The CDA does not say what you think it does.
[https://www.eff.org/deeplinks/2018/04/no-section-230-does-
no...](https://www.eff.org/deeplinks/2018/04/no-section-230-does-not-require-
platforms-be-neutral)

------
threatofrain
> We're actually seeing the patients. Dr. Fauci hasn't seen a patient for 20
> years... it's like the general contractor vs the sub. He's not seeing
> patients, he's in an ivory tower, and we have a world of respect for him,
> he's a world reknown immunologist, two different, he's an academic, and
> we've dealt with academics all of our lives... but academics and reality are
> two different things.

> Coronavirus lasts on plastics for 3 days, and we're all sheltering in place.
> Where'd you get your water bottles from? Costco. Where'd you get that
> plastic shovel from? Home Depot. Those are fomites and carries of disease...
> and if I swab things in your home, I would likely find COVID-19.

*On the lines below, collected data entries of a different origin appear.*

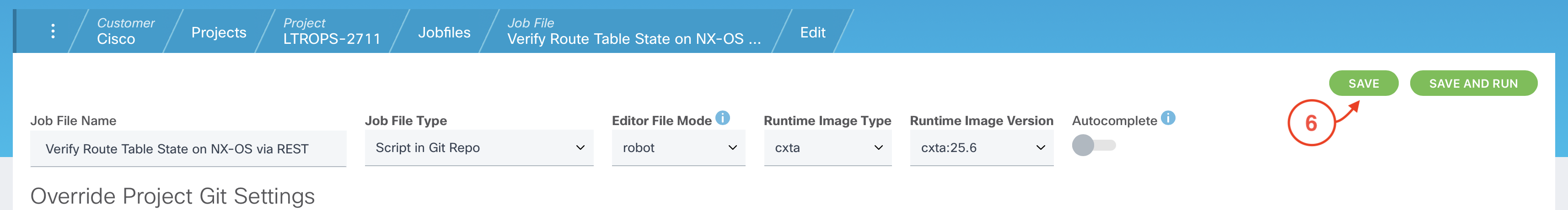Click the Override Project Git Settings heading
This screenshot has height=210, width=1568.
172,196
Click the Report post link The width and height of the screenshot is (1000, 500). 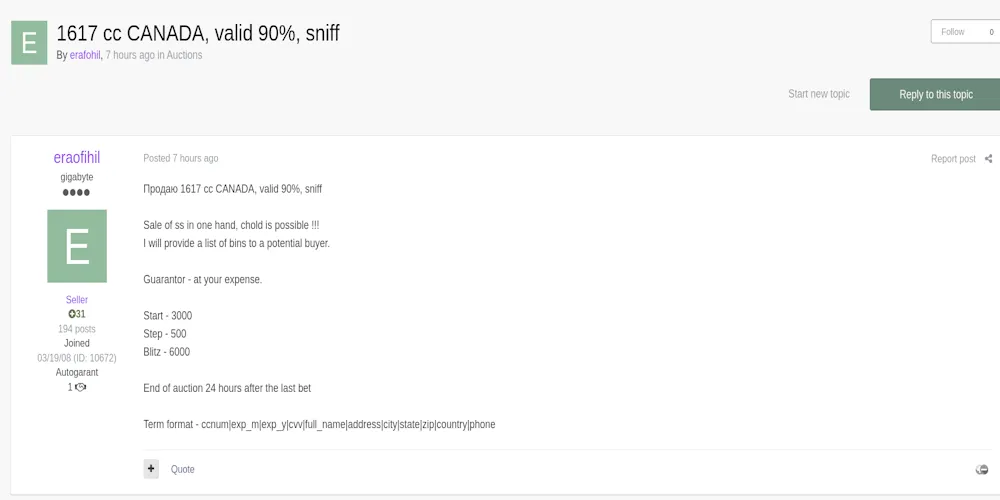953,159
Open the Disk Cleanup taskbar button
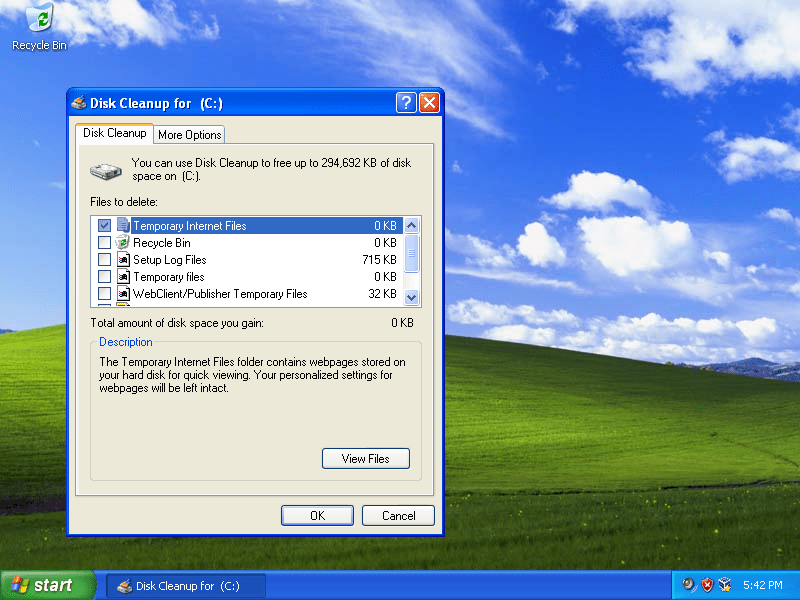800x600 pixels. pyautogui.click(x=185, y=585)
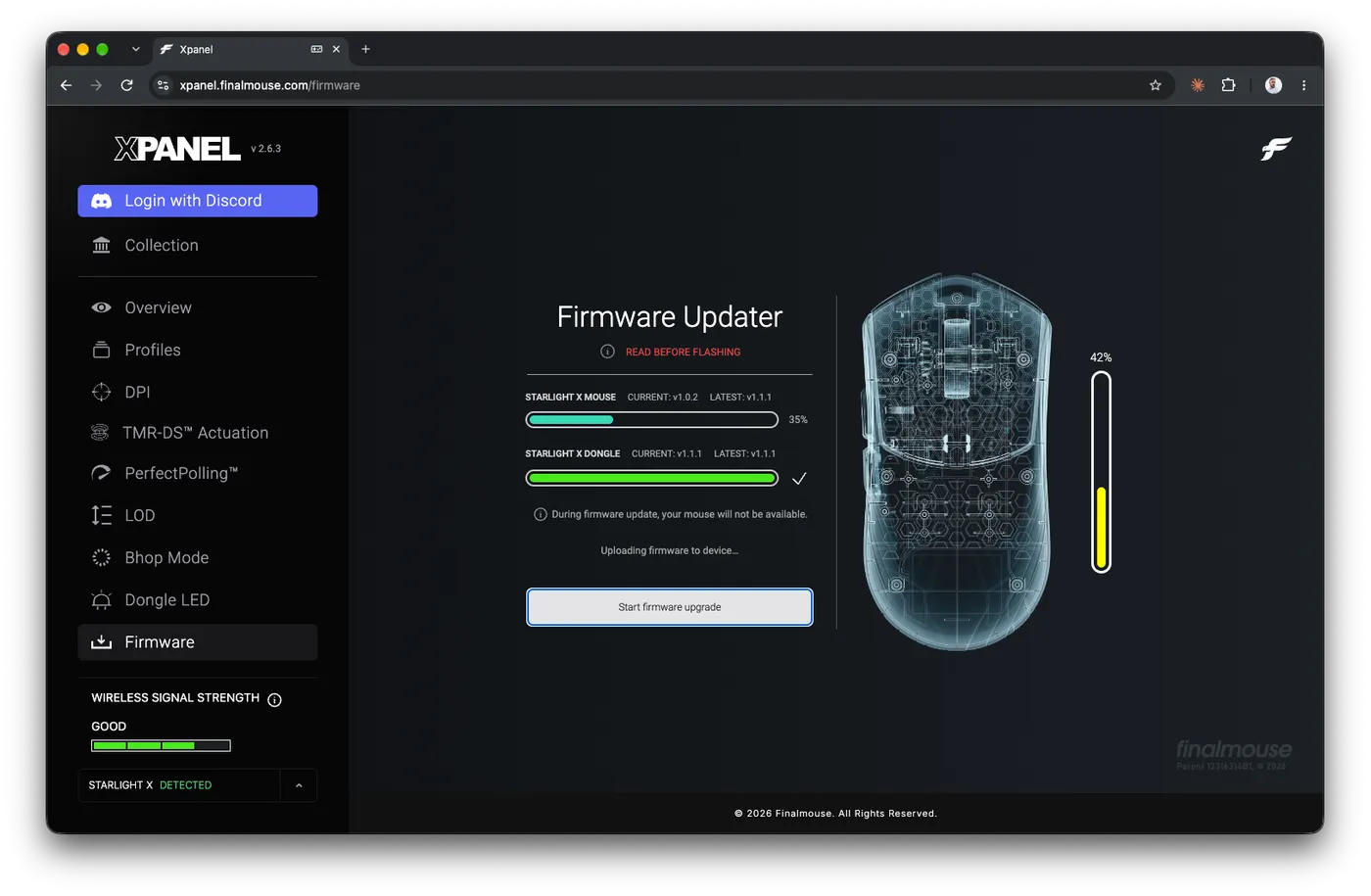1371x896 pixels.
Task: Click Login with Discord button
Action: click(198, 201)
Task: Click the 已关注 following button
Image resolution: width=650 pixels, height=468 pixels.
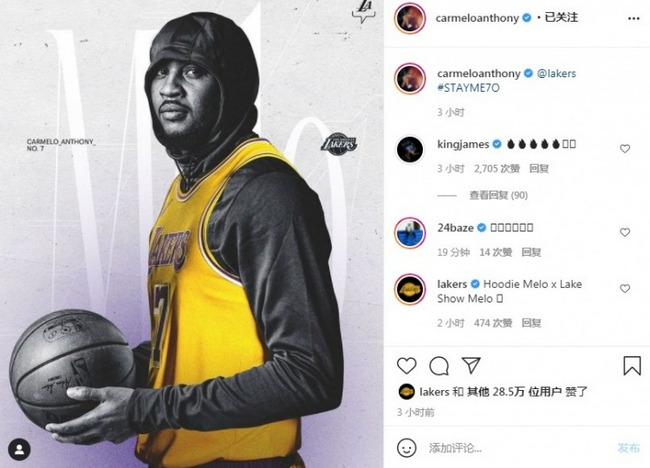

> When you go to Del Taco and you get a plastic bag or piece on your burrito
> from someone not wearing a mask who's just wiping their arm on your thing,
> do you think you're protected from COVID?

> We wear masks in an acute setting to protect us. We're not wearing masks,
> why is that? 'Cuz we understand microbiology, we understand immunology, and
> we want strong immune systems. I don't want to hide in my home, develop a
> weak immune system, and come out and get diseased.

> Is the flu less dangerous than COVID? Let's look at the death rates, no it's
> not. They're similar in prevalence and in death rate. So we're saying that
> our response now, now that we know the facts, it's time to get back to work,
> it's time to test people. But again, testing gives you a moment in time...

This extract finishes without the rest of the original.